Le cerveau des designers doit donc ratisser un peu plus large au moment d’établir un concept. « On ne pense plus en objets simples, on pense plutôt en systèmes graphiques », résume Pier-Philippe Rioux.
C’est la notion de cohérence qui est surtout chère à Catherine Lepage, de Ping Pong Ping. Mais décliner ses concepts reste un casse-tête autant pour la forme que pour le fond, assure Simon Rivest, qui précise que sa boîte a pris la décision de faire moins de projets demandant une multitude de variations sur le même thème.
C’est sans compter, ajoute-t-il, le fait qu’une même production culturelle peut maintenant être poussée par plusieurs campagnes distinctes. « J’en parlais à un humoriste et on se disait qu’avant, on pouvait faire trois ans avec la même affaire. Maintenant, pour un show, il peut y avoir quatre campagnes. »

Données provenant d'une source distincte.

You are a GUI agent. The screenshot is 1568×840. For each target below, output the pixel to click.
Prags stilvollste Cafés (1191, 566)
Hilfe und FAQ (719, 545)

Marc H. Choko ajoute un autre défi à ceux déjà évoqués. Aujourd’hui, les entreprises veulent des images qui bougent. « Même la moindre affichette sur une tablette, un ordi ou un téléphone, de plus en plus les clients veulent que ça gigote. Et donc, c’est sûr que ça demande des savoir-faire complémentaires, et que ce que l’on prévoit comme graphisme doit marcher non seulement à différentes échelles, mais aussi fonctionner en gigotant. »
Le paradoxe du vinyle
Dans cette vague de la musique en numérique, il reste un format physique qui reste prisé, celui du disque vinyle.

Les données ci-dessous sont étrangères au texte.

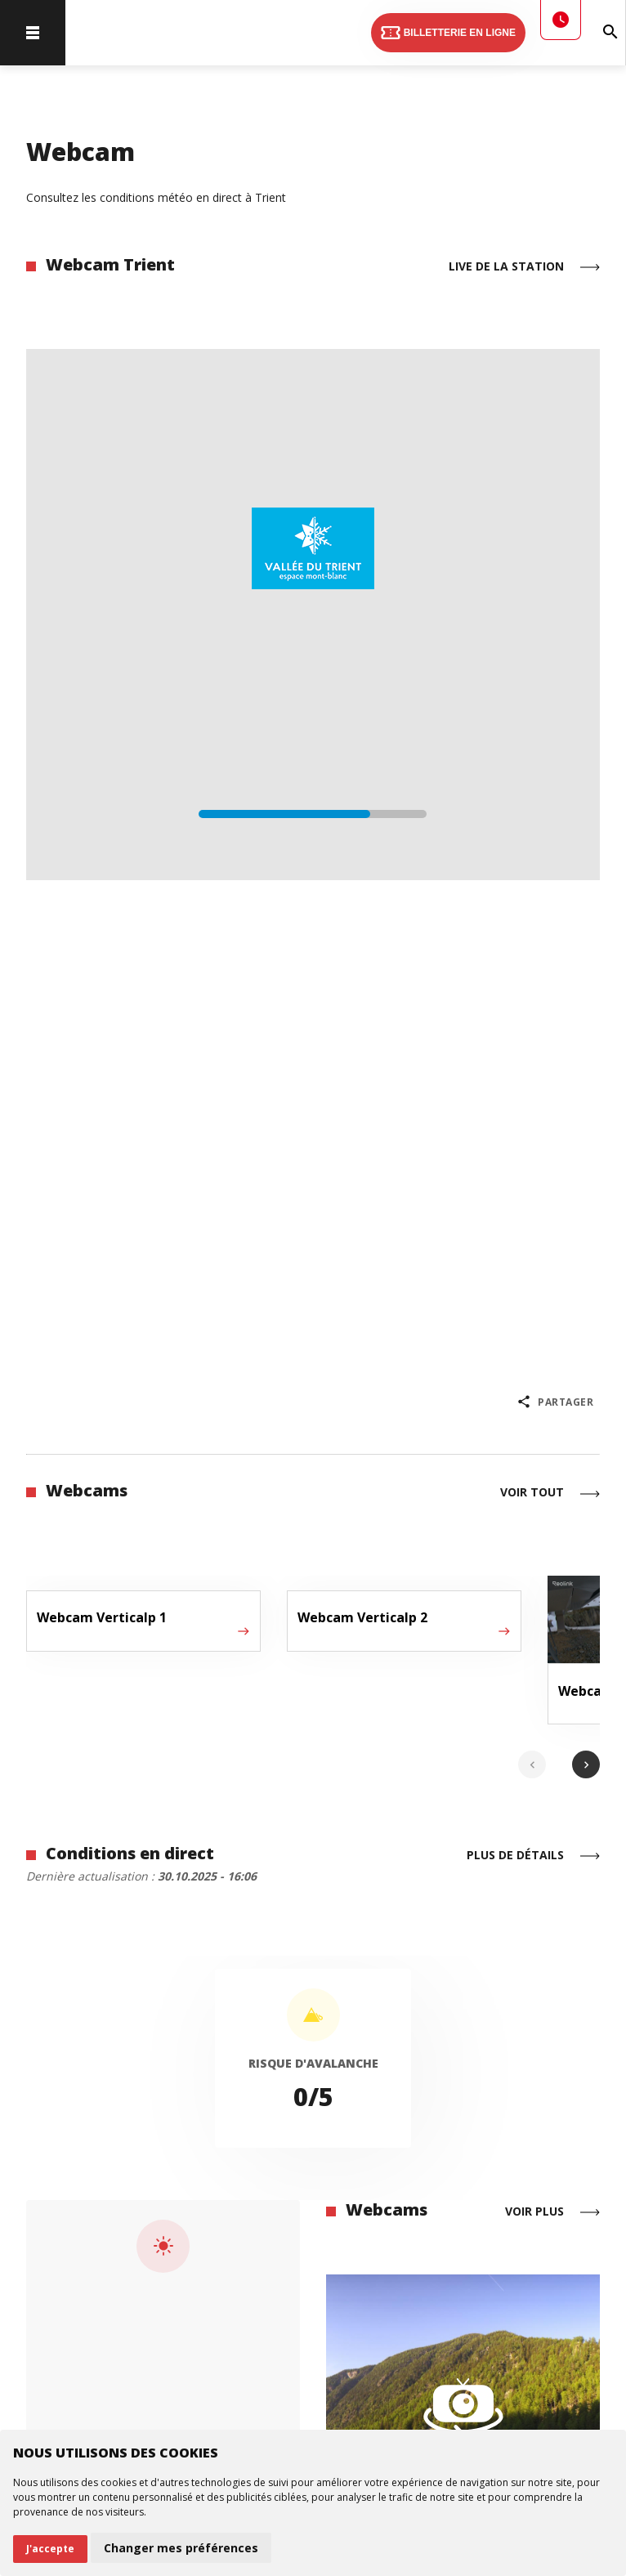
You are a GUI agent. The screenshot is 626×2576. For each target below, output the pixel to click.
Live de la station (524, 267)
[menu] (32, 32)
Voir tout (550, 1494)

« Le vinyle s’en vient comme un objet de collection, il faut qu’on le considère comme ça », lance Simon Rivest. Il mentionne le coffret de l’intégrale de Pierre Lapointe en 33 tours, qui avait été sacrée anthologie de l’année au gala de l’ADISQ 2017. Les pochettes des neuf disques avaient notamment été repensées pour l’occasion, « au lieu de juste booster les pochettes qui avaient été pensées pour un CD ».
Le vinyle, un format carré de 12 pouces de côté, peut être conçu de plusieurs façons ; il peut être une simple pochette dans laquelle on insère un disque, ou être réfléchi comme un livre qui s’ouvre, par exemple. Chose certaine, aux yeux de Pier-Philippe Rioux, prendre un long-jeu dans ses mains devrait être vu comme « une expérience. C’est le rituel d’ouvrir un objet, et de l’explorer ».

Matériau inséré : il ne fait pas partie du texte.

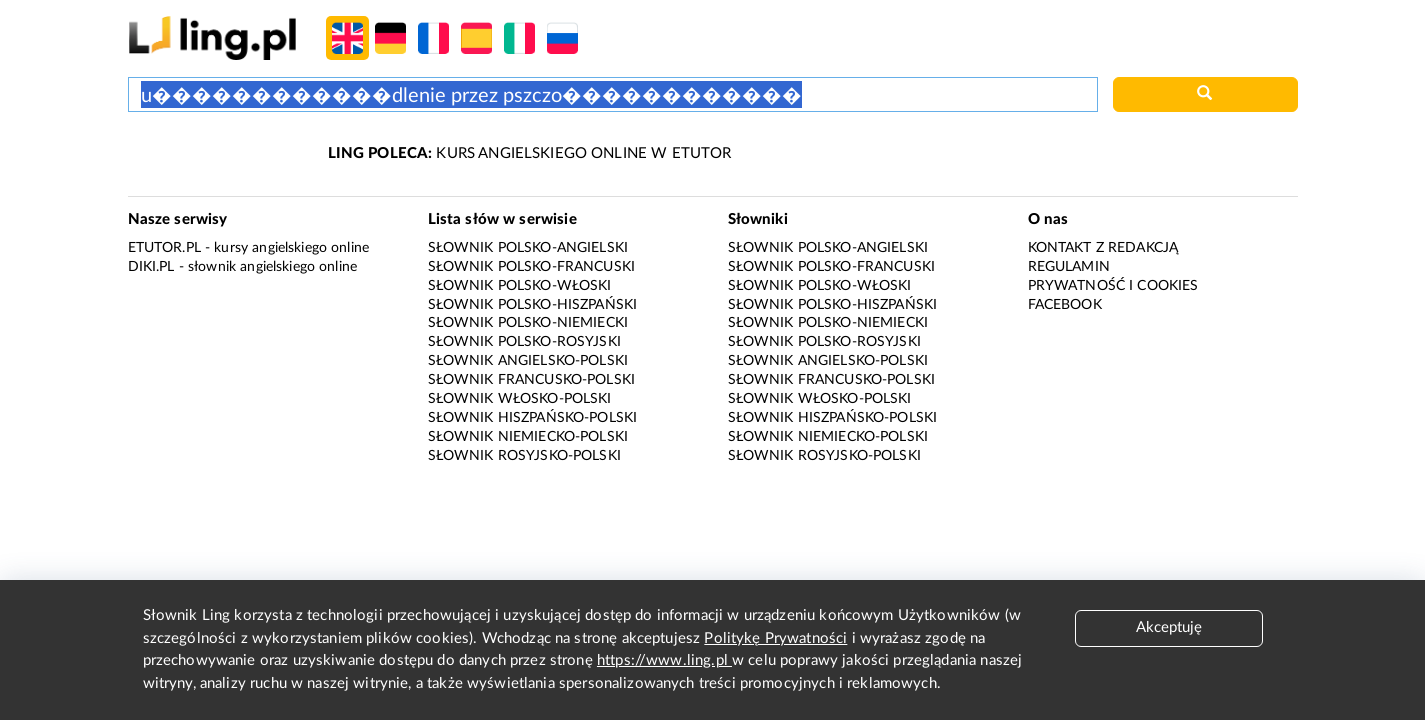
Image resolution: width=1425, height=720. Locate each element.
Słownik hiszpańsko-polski (533, 418)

Reste que le professeur Choko ne se soucie pas outre mesure du format ou du support proposé par les designers. « Il ne faut pas oublier les éléments fondamentaux : la créativité et l’intelligence de ce que l’on fait. Tu peux faire un truc qui fait bien du bruit, qui bouge ou qui est impressionnant, mais qui est complètement creux, qui n’a pas de contenu ou qui rate la cible de l’information à passer. » Un enjeu qui, lui, n’est pas de petite taille.